Mark Craemer No Comments

As an executive coach my focus is on helping clients raise their leadership capacity in order to lead more effectively. This typically involves tweaking certain behaviors, so leaders can to bring their best selves to the workplace.

While changing one’s behavior can be extremely difficult, it is crucial in order to become a better leader. Keep in mind that behavioral change is not an event, but a process. It requires diligence and patience. It often means that you stop behaving in a certain manner in order to start behaving differently.

“People will do something—including changing their behavior—only if it can be demonstrated that doing so is in their own best interests as defined by their own values,” wrote Marshall Goldsmith in his book What Got You Here Won’t Get You There. “The higher you go in the organization, the more your problems are behavioral. The higher you go, the more your issues are behavioral.”

As much as we may recognize that our current behavior is holding us back, it can be difficult to change because that knowledge alone is not enough to move us forward.

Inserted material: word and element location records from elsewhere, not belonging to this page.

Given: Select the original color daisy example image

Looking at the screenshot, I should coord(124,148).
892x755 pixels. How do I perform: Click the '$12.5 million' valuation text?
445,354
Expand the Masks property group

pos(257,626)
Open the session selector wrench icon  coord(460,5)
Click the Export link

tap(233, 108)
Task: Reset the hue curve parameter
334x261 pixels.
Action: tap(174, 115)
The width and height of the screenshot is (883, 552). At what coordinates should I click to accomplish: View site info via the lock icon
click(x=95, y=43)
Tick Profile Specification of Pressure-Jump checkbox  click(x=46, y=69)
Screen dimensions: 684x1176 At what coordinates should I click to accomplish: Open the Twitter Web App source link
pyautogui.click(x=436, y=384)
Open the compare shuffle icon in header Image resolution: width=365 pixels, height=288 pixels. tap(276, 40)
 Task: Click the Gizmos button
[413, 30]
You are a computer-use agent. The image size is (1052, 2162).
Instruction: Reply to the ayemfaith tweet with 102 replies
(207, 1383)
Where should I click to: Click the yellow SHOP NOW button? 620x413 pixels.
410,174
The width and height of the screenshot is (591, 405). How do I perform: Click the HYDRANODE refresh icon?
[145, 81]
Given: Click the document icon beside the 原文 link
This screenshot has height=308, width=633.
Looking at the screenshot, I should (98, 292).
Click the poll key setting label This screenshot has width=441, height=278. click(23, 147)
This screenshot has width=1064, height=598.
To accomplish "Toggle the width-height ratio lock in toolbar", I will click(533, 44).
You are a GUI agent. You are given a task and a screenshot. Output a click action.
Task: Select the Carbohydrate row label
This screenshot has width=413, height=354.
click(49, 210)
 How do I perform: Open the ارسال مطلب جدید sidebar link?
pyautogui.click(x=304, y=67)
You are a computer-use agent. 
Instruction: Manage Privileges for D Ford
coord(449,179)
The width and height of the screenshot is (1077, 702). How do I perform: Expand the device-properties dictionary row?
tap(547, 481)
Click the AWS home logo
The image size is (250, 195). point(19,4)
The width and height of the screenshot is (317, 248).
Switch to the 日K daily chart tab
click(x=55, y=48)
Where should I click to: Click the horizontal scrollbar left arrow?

According to Plato, human behavior flows from three main sources: desire, emotion and knowledge. It’s important to keep these elements in mind when trying to understand why we behave the way we do and in how we can change certain behaviors.

Desire

This is about the longing or craving you may have for something that will bring about greater satisfaction or enjoyment. In the workplace, desire drives the expression of your behavior even when it may not serve your best interests. Think about inappropriate comments regarding attraction to another person. Unfiltered desire may actually threaten continued employment. Desire can also provide the motivation or passion you need to initiate a change in behavior.

Emotion

This affective state of your consciousness enables you to experience joy, love, anger, hate, etc. Though some may think they can ignore emotions while at work, to be human means to be emotional and this is true wherever you are. But experiencing emotions at work doesn’t mean simply reacting to them. Instead, you should learn to leverage the information emotions bring about, which means not reacting to them in a way that may undermine your goals but responding to the wisdom they provide in order to behave appropriately. Understanding and practicing this can aid in your ability to initiate behavioral change.

Knowledge

Your knowledge informs how you behave. Though your intentions may be entirely clear to you, that doesn’t mean they are clear to others. Understanding that certain behaviors may be holding you back is very important, but it is not enough. The knowledge you have of your emotions and the desire driving them enables you to behave in a certain manner. This helps you understand how to bring about changes to behaviors that better serve your goals.

More than what you say, it is your behavior that demonstrates most clearly how you show up in the workplace. This behavior can either reflect well or poorly on you. When it undermines your what you intend, it is time for change.